Quant aux lieux de détention, les organisations signataires demandent que, en sus de porter à un niveau respectueux des standards internationaux les conditions régnant dans les centres où sont détenus les migrants et les réfugiés,

  • les migrants et les réfugiés ont accès à des examens et soins médicaux indépendants et adéquats;
  • un contrôle régulier sur la situation des migrants et des réfugiés dans les lieux de détention soit exercé par des organisations indépendantes des autorités nationales;
  • la société civile et les ONG ont accès légalement et sans restriction aux lieux de détention des migrants et des réfugiés et que;
  • la société civile soit informée de la situation dans ces lieux de détention, notamment en communiquant sur l’existence, le nombre et le fonctionnement des lieux de détention des migrants et des réfugiés sur leur territoire.

Merci, Monsieur le Président.


ONG cosignataire dotée du statut consultatif

  • Fédération internationale de l’Action des Chrétiens pour l’abolition de la torture (FIACAT)
ONG cosignataire non dotée du statut consultatif
  • Le Réseau Euro-Méditerranéen des Droits de l'Homme (REMDH)

[1] Des peines de prisons, pouvant aller jusqu’à 6 mois au Maroc et en Tunisie, 2 ans en Algérie et en Egypte et 3 ans au Liban, sont prévues en cas d’entrée et/ou de séjour irrégulier dans le pays. Dans certains cas (Egypte, Tunisie et Algérie), des peines similaires sont prévues pour la sortie irrégulière du territoire (indépendamment de la nationalité). Ainsi, en Egypte, l’organisation « Land Centre » a révélé des cas de citoyens égyptiens, dont la tentative d’émigration irrégulière avait échoué, mis abusivement en détention, pour une durée indéterminée, dans le cadre de loi égyptienne sur l’état d’urgence. Par ailleurs, aucun des pays de cette région n’ayant de régime national en matière de reconnaissance du statut de réfugié, il n’est pas rare que les demandeurs d’asile et réfugiés tombent dans le champ d’application de ces lois.
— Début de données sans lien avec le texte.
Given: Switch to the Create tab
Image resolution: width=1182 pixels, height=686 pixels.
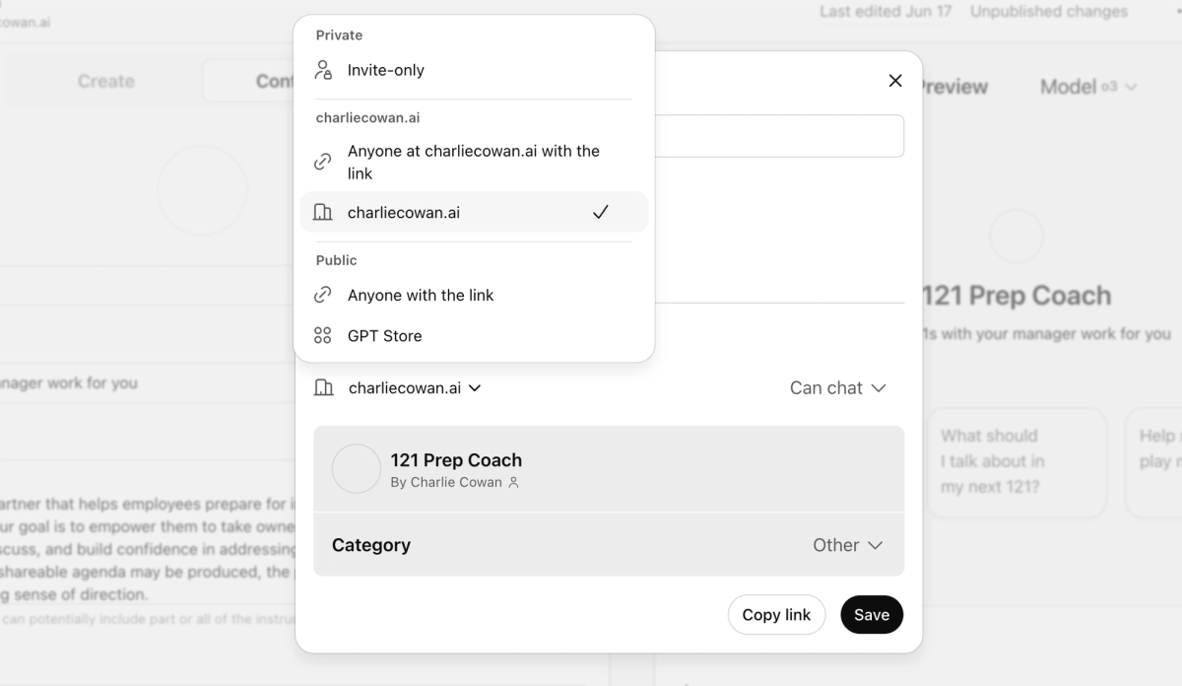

[2] Au Liban, l’organisation « Frontiers-Ruwad » a fait état des pratiques abusives de détention, pour une durée indéfinie, des migrants et des réfugiés.

[3]Par exemple, le Parlement européen et le Conseil de l'Union européenne ont, en 2008, adopté une directive « relative aux normes et procédures communes applicables dans les Etats membres au retour des ressortissants de pays tiers en séjour irrégulier » qui permet une détention pour raisons administratives jusqu’à 18 mois. En Algérie, la législation prévoit la détention des personnes étrangères faisant l’objet d’une mesure d’expulsion, dans des centres « d’attente », et ce pour une durée d’un mois « renouvelable », sans qu’aucune limite ne soit fixée au nombre de renouvellements.